==== Data under study ====
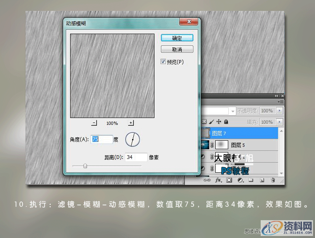Open the blend mode dropdown in layers panel
Screen dimensions: 315x238
click(233, 111)
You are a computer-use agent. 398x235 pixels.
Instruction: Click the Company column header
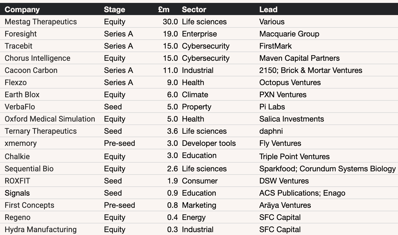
====
● What you are asked to do:
What is needed is an exact repeat of only the lines from the one containing "You are a computer-use agent. 398x235 pixels." through the last line of the listing above, both ends included, without the pictures.

● Completed exercise:
You are a computer-use agent. 398x235 pixels.
Instruction: Click the Company column header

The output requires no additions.